5
I have a home-built Linux server (Ubuntu 12.04.5 LTS, Intel i5-3570K, 8GB RAM) acting primarily as a mail and web server. It operates in console mode only (no GUI). I will SSH to it now and then, and almost never operate it from the console. It tends to work fine for many days, even weeks, but then sometimes crashes hard without warning. And when I say "crashes hard", I mean the PC suddenly becomes completely unresponsive:
- It leaves no log entries
- It doesn't emit an "Oops", kernel panic message or core dump
- It doesn't display any message on the screen.
- It doesn't respond to any keyboard or mouse input (The NumLock light is also unresponsive to that key)

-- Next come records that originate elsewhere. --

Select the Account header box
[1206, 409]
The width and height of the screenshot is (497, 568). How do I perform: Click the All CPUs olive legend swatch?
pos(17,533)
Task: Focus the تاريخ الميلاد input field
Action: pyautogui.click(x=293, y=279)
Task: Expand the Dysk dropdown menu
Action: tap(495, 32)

- It cannot be accessed by SSH
- The case's reset switch will not operate
The only solution is to hold the case power button in till it turns off, then restart it.
Of course this screams "hardware problem", but which component is the most likely? Memtest86+ shows no errors, so that would seem to leave the Big Three - motherboard, CPU or power supply. (The PC is not overclocked, and the sensors last messages (before the crash) indicate no overheating or fan problems)
Is there a statistical likelihood which of these components is likely to be the problem?
I put the last criteria in bold above because it seemed unusual to me. Usually even with a hard crash, a PC can still be rebooted with the case's reset switch. Does this suggest a problem with the PSU, or the motherboard? (holding in the power switch 4-5 seconds to turn off the PC does still work)
Is there a way to test them without simply ordering new parts one at a time until I'm confident (after several weeks of no crashing) that the problem is resolved?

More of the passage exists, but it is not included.